Although Private Algoe’s death was the fourth recorded among Hamilton county servicemen in World War II, technically, he was the first  to be definitely listed as dead in action. Previous casualties recorded  include Roland Silvers, Webster City, who died in England; Merle Sandal of Stanhope, who died in an airplane accident in Africa, and Bernard Hoshaw, of this city, who died July 25, in the South Pacific as the result of a compound skull fracture. Other county servicemen have been listed as missing in action but their deaths or present location have not yet been reported.

In September.
Private Algoe went into service September 21, 1942, and after serving at Camp Robinson, Ark., he attended the army’s Midwest Motor Training school, Blooming, Ill., graduating with top honors. He was placed in a replacement group at Camp Miles Standish, Mass., and apparently sailed for the European war theater from there. He had been last heard from on Jan. 16, when he was still in the States.

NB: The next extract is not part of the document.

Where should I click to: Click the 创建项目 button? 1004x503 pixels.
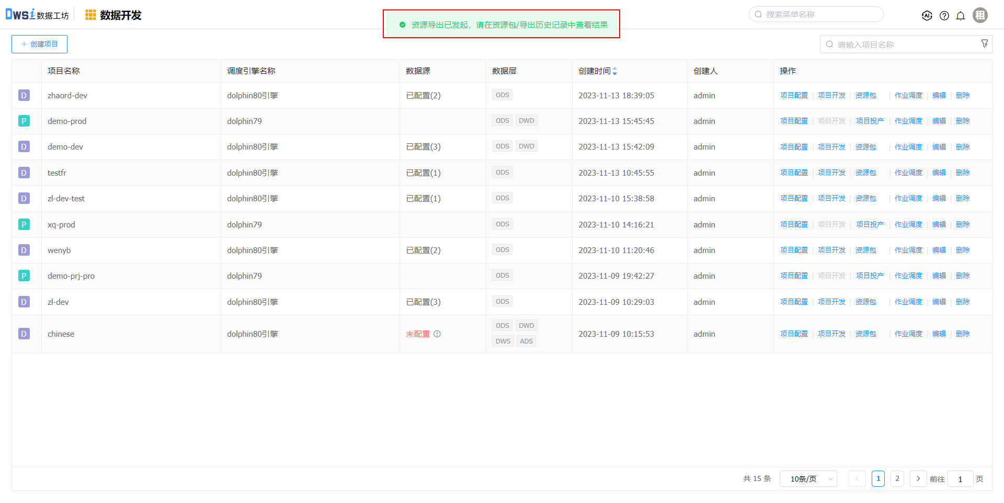click(39, 44)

Algoe was widely known in this section of Iowa for his ability as a motorcycle racer. A natural mechanic, he took up racing as a hobby and turned professional.  Last summer he won top honors at the St. Paul, Minn., meet, winning one race and taking a second and third in two preliminaries. He appeared at the Hamilton county track in 1941 and raced successfully on circuit tracks both that summer and the next.

Source: Daily Freeman Journal, Aug. 2, 1943.

Iowa Honor Roll

These Iowans, like those pictured here on previous Sundays, have given their lives for their country. They were fatally wounded in combat or died in prison camps. The fourth line under each name designates the war area in which the man last served.

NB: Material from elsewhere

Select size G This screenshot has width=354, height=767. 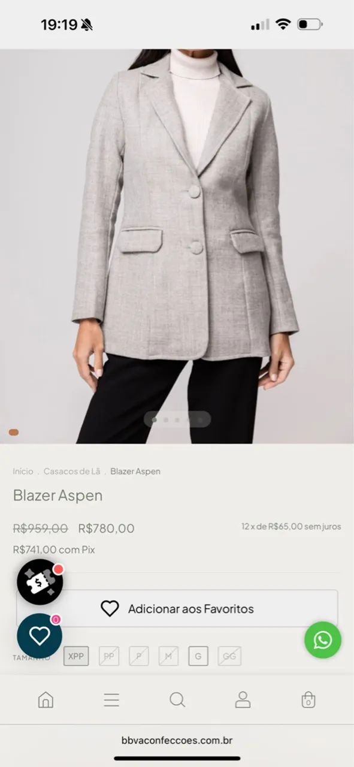pyautogui.click(x=198, y=656)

Source: The Des Moines Register, Sunday, March 5, 1944 (33 photos included)

NOTES: Chester Wilbert Algoe, son of Charles W. and Erna Dencklau Algoe was born Oct. 24, 1921. He lost his life “at sea”, Feb. 7, 1943, when the transport ship he was on was sunk by an enemy submarine.

Pfc. Algoe, U.S. Army, Ordnance Department, was first reported as missing in action, later he was declared killed in action. He is memorialized at the Tablets of the Missing, East Coast Memorial, New York, New York, USA. He was awarded the Purple Heart, American Campaign Medal and World War II Victory Medal.